Drug-Coated Balloon for De Novo Coronary Artery Disease: JACC State-of-the-Art Review

C Yerasi, BC Case, BJ Forrestal et al. Keywords: CAD; DCB; drug-eluting balloon; paclitaxel-coated balloon; paclitaxel-eluting balloon; small-vessel disease

ABSTRACT


Percutaneous coronary intervention with a drug-eluting stent is the most common mode of revascularization for coronary artery disease. However, restenosis rates remain high.
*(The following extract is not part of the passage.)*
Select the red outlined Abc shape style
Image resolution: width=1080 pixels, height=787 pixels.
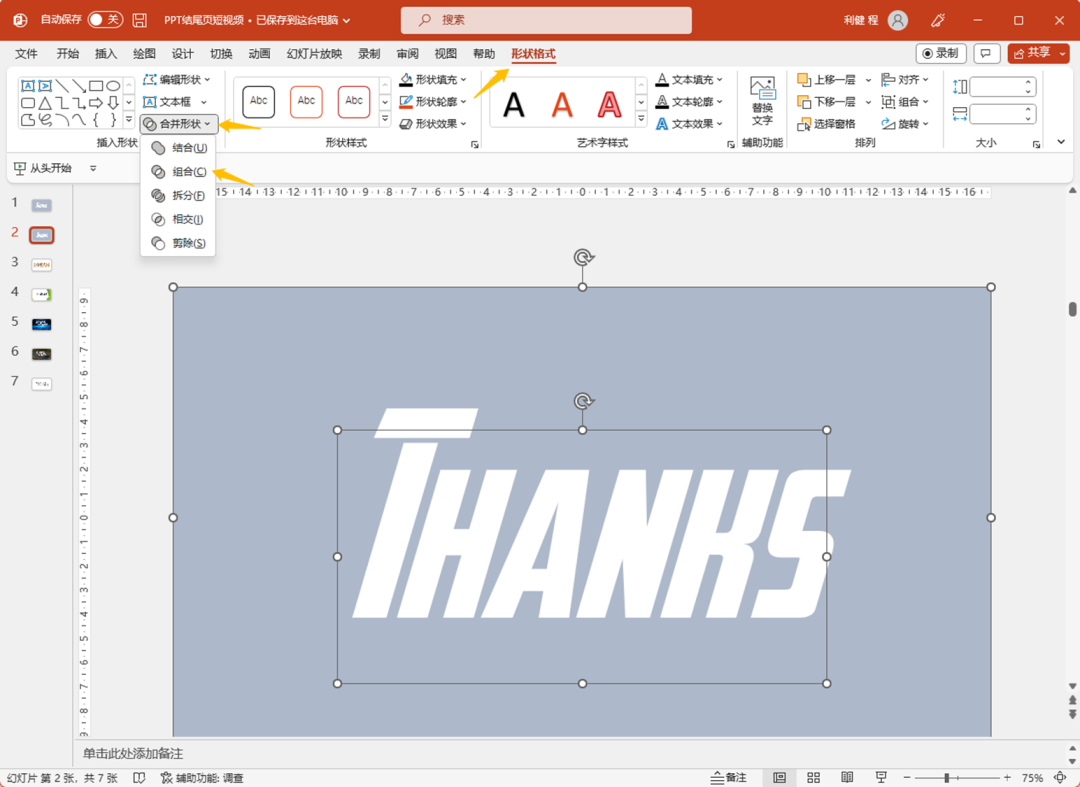pyautogui.click(x=354, y=102)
Non-stent-based local drug delivery by a drug-coated balloon (DCB) has been investigated, as it leaves no metallic mesh. A DCB consists of a semicompliant balloon coated with antiproliferative agents encapsulated in a polymer matrix, which is released into the wall after inflation and contact with the intima. DCB have demonstrated effectiveness in treating in-stent restenosis. Clinical studies using DCB in de novo coronary artery disease have shown mixed results, with a major benefit in small-vessel disease. Differences in study results are not only due to variations in DCB technology but also to disparity in procedural approach, “leave nothing behind” or “combination therapy,” and vessel size. This review focuses on the available evidence from randomized trials and proposes a design for future clinical trials.